Black death in America: Then and Now



Black Death in America: Then and Now

Early on I was aware that one of my Grandparents was racist. Yes, that is a strong word but that is what best describes the behavior. They hated all colored people- unless they had them as servants. However, I also had grandparents on the other side of the spectrum that even though they lived in a more southern state they accepted all people as people.  The other grandparent decided that my siblings and I had to go to a private school, where my raciest grandparent felt that we would be ensured to be protected from the Black people. I had never met a person of color until I was in 11th grade, when the 1st Black student was enrolled in my school. This was a huge event as the parents and grandparents threated the school that would pull the kids out of the school.
Growing up I learned about the world through the media. I saw the life and death struggles play out in living color in my family’s living room. I saw the lunar landing and watched the Vietnam War play out every night on the 3 TV stations.  I saw “People” dying and being killed. Yet, I saw no one other than people- but that was not what was seen by my parents. To them Black people was a race that was somehow more primitive and less human. This was the justification that historically, the value of a person in the United States is qualified by the color of the person’s skin. The color of black (or a shade of black) skin has been considered a lower form of race. The issue of color of skin is still being argued in the United States even today as demonstrated in the facts Black communities unrest that is happening around the county today in many communities. This concept of color is still an evolving subject even today in the United States.
            By definition: Black is a description of a community or group of individuals that have a common bond that brings them together. Whereas “black” can be a description of a color. This color may be as part of a pallet or as described in Holloways’ book the color of a person’s skin. When I was in grade school we had to read the book Bigger Thomas and as the discussions were led for us we were not told about how he arrived in this situation but rather that he part of an inferior race and thus the “poor” family that treated him so well… I agree with Holloway’s depiction of the trial of the real Bigger Thomas even through is was a jolting one. I hated the book when I read it. The portrait of the human was that he was an inferior person; I just couldn’t understand why. Holloway then hit me with the image of the hung man and the three pairs of feet. This image was created by Elizabeth Catlett’s who was the first BFA given at University of Iowa.
Holloway writes: Black death is a cultural haunting, a “re-memory” along the lines of that found in Toni Morrison’s novel Beloved, which insists that “not a house in the country ain’t packed to the rafters with some Negro’s grief” (Holloway page 3). This re-memory and grief was a part of Black life as event though Blacks were freed with the end of slavery, they were not Free people. Everyday Blacks were “put in their places” by whites. The laws and expectations for Black behaviors were slanted to the “ruling” race. Everyday Black read and saw depictions of themselves in derogatory ways.

As I entered the working world I saw the discrepancies play out in the nursing profession. I saw Black individuals with little medical care, little money and as care providers. I had administration managers that wanted to refuse additional on the grounds that Medicare or government assistance would not pay for more. Holloway‘s assessment of the dire care vacuum was alive and well during this time of my life. Her assessments of the situation were dead on with my firsthand knowledge of the huge gaps in care.
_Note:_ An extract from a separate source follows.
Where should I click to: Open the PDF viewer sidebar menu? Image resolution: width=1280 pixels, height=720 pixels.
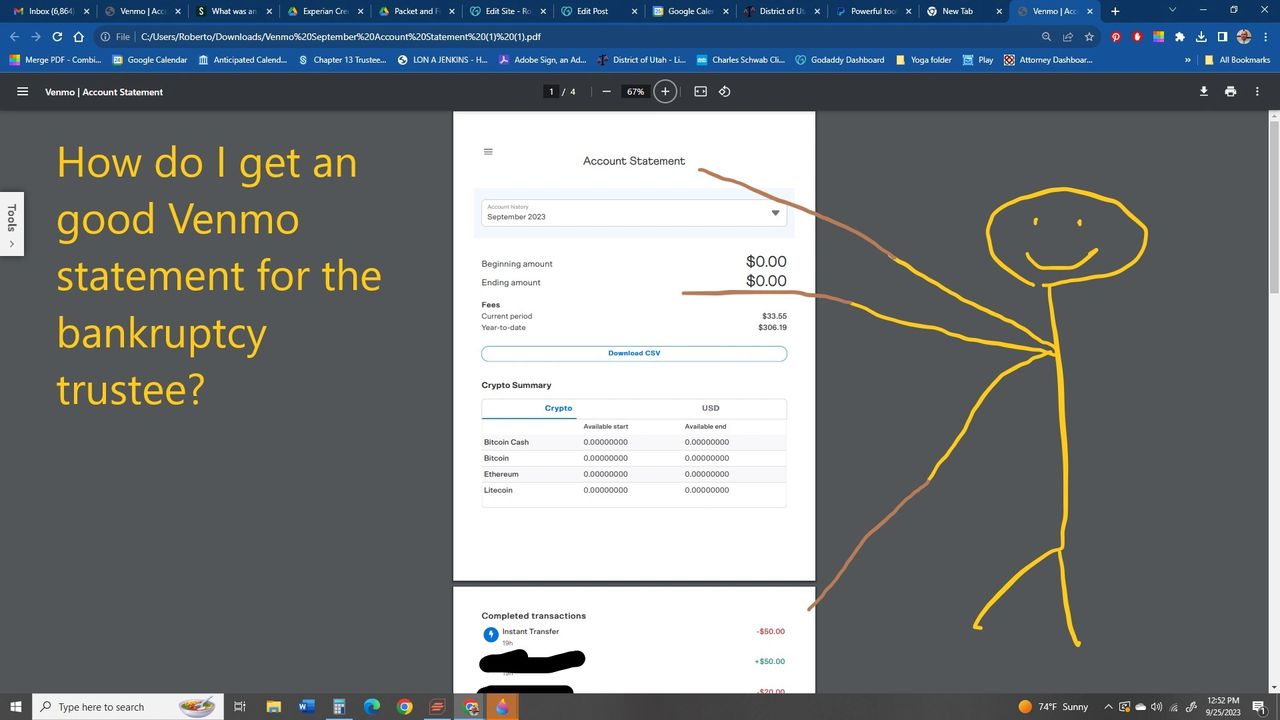click(x=22, y=92)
GRAPHIC IMAGERY IS INCLUDED BELOW

The Jim Crow Laws mocked Blacks like the image below.





Jim Crow Laws and propaganda threatened Blacks with harm. 


Not to mention the courts.



Think only lynching’s and violence against Blacks was in the South- Try Omaha, Nebraska. See the faces and do you see the young boys watching too? 
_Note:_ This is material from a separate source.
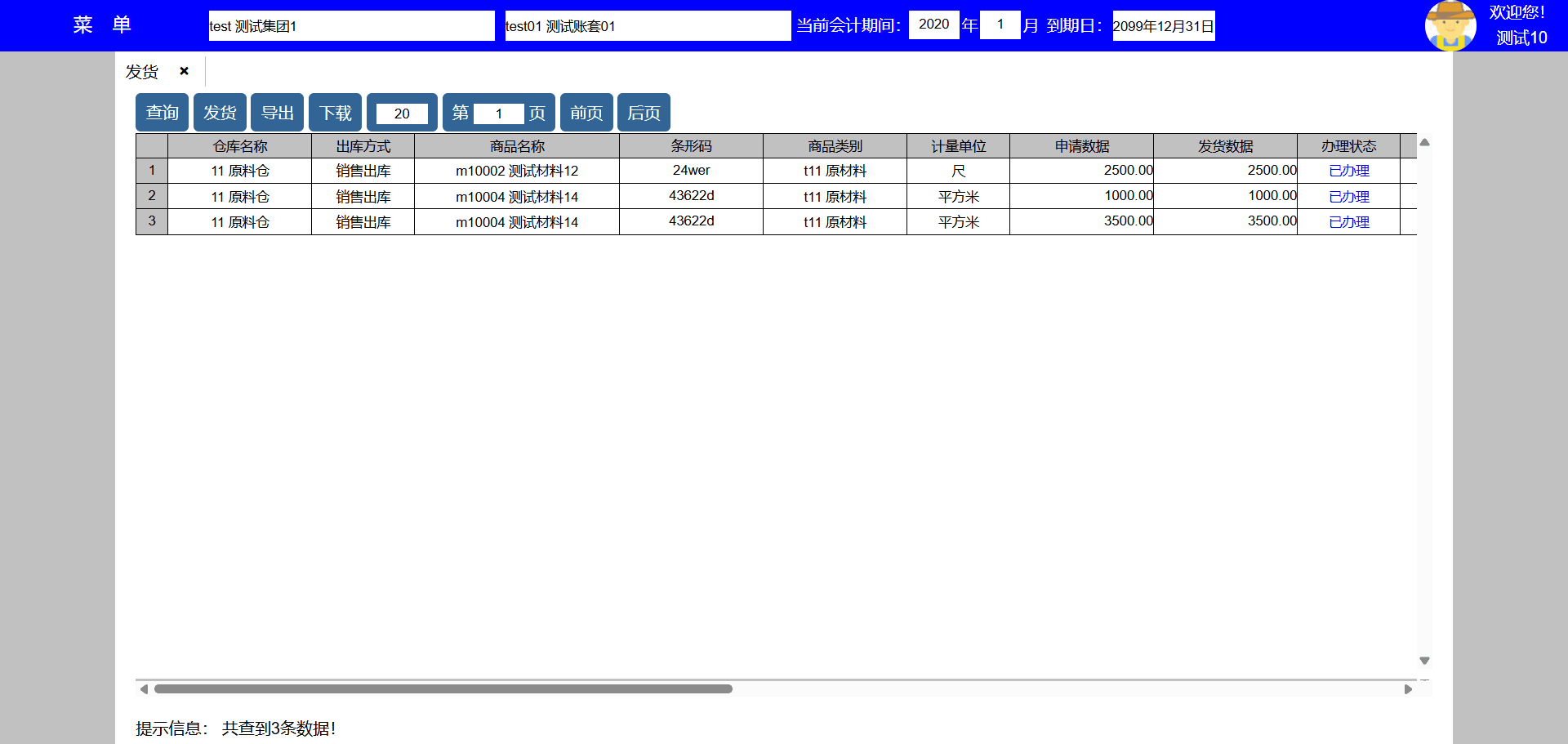Close the 发货 tab
1568x744 pixels.
[185, 71]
I have a personal history with Black death and Holloway hit a deep cord when she describes the sorrow songs. The hymns that are sung at a funeral are deeply rooted in the Black community’s collective knowledge of the oppression that they have gone through as a culture. There is no one in the Black community that is not a part of this collective culture, and as such the sorrow songs have meanings that are forever embedded with the history of the Black community. I was blessed to have two godchildren; they were born into a loving family that is inter-racial. At the time of their births, their parents agonized over the decision to list them as Black or White on the birth certificates. At this time there were no multi-racial selections on the official documents in Iowa. Eventually, they moved to a southern state and both were assigned to schools. The oldest was assigned to attend classes at a school where young Black men were killed or severely harmed daily. This was acceptable according to the school system in the 1990s. One day I received the dreadful call that was that the odds ran out for my oldest “son”. His brother was to attend the same school in just a few months. I could not stand the thought that he might be harmed so his parents agreed that he was to return to Iowa and stay with my husband and myself. After a lot of legal red tape, we enrolled him in school here. When he came to live with us in Iowa his parents and my husband and I felt the need to protect the child; we had not worked so hard to have him killed before he was grown. We all wanted this child to beat the odds… My godson stayed here in a safe community until the laws changed that allowed him to attend school at a charter school that was set up by the Black community for gifted students. He now works with youths that are at risk to violence and bulling- giving back to his community to prevent more Black deaths.
So have we as a human culture accepted others without stipulations?